Every line with the string "computer" must be copied from the entries below.

# [Stored items]
▬▬▬▬▬▬

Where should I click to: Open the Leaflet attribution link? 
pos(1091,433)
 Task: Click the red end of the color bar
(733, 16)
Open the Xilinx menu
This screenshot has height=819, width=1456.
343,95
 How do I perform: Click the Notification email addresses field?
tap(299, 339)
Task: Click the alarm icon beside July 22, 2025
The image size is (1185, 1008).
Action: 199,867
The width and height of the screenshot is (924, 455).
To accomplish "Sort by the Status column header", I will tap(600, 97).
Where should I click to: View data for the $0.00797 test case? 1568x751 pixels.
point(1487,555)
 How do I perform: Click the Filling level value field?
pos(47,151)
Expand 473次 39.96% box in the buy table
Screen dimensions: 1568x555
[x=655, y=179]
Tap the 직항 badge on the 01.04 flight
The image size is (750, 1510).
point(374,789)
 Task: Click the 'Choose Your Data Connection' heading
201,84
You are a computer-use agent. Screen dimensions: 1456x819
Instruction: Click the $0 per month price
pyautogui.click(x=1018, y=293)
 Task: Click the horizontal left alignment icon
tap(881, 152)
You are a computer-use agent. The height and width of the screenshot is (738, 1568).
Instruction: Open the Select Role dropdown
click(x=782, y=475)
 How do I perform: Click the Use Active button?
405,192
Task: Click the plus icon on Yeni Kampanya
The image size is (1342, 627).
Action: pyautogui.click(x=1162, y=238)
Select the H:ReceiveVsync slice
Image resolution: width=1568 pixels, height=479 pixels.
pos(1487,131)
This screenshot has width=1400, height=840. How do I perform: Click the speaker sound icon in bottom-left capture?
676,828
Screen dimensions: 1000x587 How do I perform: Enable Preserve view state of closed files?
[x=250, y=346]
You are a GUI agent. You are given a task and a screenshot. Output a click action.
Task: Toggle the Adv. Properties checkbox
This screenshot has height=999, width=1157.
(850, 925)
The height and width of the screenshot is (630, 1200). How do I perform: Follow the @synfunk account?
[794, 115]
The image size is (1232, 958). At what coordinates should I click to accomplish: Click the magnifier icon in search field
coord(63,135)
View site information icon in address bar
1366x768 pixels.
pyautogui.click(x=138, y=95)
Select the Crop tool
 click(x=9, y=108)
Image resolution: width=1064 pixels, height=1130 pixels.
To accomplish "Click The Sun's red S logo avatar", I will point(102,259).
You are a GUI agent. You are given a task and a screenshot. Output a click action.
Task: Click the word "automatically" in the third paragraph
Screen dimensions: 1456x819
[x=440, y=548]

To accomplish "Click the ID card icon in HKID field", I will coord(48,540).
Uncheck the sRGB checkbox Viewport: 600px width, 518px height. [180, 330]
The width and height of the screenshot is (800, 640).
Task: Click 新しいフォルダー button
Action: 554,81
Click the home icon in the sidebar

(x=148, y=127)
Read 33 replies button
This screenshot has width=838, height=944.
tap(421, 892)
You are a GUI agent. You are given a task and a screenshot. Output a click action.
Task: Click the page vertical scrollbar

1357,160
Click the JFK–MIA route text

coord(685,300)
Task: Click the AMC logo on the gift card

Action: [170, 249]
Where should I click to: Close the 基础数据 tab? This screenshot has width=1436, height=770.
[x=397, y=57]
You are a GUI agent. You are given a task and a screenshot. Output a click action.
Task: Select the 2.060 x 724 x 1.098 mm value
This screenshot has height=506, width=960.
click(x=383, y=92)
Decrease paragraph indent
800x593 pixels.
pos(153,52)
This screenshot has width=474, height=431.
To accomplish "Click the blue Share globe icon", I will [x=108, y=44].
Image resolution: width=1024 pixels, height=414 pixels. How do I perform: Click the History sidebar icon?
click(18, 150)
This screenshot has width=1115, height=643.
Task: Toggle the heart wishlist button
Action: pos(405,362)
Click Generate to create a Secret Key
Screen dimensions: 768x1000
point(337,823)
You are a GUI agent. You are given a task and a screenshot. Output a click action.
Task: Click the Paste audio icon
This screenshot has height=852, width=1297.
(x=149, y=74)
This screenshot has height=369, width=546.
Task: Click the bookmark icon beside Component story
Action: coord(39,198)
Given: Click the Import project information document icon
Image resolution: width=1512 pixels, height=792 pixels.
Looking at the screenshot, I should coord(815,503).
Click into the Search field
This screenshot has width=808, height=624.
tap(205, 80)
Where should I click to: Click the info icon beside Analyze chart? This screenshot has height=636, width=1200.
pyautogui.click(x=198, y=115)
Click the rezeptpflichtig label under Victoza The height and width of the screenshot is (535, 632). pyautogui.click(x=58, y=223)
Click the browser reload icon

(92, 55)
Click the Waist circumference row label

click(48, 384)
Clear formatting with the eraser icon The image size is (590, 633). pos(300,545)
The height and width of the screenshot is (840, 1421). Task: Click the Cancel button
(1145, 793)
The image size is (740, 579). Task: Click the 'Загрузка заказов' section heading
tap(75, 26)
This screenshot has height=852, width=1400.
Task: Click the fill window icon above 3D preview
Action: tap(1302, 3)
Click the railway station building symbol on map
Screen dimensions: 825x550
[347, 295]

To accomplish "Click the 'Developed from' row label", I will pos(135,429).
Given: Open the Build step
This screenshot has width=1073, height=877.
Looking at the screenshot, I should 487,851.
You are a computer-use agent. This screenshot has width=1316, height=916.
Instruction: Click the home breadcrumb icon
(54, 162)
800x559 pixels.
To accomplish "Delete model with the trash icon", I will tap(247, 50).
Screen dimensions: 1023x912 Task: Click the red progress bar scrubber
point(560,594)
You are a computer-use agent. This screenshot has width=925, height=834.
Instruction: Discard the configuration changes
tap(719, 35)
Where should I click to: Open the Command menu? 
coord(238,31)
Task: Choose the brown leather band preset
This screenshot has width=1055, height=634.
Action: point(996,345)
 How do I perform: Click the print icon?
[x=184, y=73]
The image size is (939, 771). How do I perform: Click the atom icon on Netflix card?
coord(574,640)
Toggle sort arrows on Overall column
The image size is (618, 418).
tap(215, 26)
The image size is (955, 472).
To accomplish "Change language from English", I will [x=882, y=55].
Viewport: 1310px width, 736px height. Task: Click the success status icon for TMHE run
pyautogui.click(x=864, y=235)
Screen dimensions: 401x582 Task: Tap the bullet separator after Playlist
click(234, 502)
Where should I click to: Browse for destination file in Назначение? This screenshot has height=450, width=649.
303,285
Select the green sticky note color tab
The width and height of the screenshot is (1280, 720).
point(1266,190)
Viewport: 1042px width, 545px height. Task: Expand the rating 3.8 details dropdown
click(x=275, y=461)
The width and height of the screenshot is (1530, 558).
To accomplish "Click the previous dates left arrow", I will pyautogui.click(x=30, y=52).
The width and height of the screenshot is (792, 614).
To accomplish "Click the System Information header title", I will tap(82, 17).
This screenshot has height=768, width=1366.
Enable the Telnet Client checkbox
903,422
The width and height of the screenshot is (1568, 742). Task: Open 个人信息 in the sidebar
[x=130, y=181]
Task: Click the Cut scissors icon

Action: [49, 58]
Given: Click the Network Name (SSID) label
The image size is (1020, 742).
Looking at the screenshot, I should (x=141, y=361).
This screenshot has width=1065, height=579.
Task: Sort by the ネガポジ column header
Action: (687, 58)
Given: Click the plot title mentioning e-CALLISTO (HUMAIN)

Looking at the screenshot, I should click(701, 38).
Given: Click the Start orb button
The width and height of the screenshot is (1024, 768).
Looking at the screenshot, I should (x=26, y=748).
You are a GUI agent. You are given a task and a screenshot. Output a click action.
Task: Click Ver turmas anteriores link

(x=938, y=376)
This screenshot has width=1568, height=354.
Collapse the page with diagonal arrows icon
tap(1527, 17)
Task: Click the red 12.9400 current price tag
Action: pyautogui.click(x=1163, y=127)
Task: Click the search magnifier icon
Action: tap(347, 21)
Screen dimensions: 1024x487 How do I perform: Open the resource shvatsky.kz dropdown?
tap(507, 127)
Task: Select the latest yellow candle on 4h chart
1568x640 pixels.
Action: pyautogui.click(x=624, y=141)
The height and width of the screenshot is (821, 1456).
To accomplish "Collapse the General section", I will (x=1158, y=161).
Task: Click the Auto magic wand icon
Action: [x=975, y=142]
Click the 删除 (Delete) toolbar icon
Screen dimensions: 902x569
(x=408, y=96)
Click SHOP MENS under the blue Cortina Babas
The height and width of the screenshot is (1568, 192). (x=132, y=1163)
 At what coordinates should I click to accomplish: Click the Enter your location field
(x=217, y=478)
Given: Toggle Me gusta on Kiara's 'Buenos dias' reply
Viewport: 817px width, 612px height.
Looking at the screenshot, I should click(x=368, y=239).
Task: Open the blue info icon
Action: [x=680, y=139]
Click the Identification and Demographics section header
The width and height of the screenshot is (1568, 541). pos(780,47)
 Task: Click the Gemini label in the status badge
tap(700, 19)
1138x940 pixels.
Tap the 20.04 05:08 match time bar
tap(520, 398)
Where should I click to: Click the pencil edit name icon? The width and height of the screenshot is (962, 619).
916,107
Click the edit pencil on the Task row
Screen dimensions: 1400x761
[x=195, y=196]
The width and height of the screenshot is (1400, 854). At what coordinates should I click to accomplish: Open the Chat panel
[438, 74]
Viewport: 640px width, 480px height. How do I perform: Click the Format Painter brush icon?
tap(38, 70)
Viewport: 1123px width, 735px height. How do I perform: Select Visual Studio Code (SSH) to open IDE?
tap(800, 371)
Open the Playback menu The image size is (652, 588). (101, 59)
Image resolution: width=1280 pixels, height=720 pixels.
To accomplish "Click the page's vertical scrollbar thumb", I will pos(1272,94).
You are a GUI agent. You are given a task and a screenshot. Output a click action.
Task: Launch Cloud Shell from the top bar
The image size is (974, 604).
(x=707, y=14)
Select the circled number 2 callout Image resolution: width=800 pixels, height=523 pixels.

▬▬▬▬▬▬

# [ANSWER TO THIS TASK]
You are a computer-use agent. Screen dimensions: 1456x819
You are a computer-use agent. The height and width of the screenshot is (738, 1568).
You are a computer-use agent. This screenshot has width=1316, height=916.
You are a computer-use agent. This screenshot has width=925, height=834.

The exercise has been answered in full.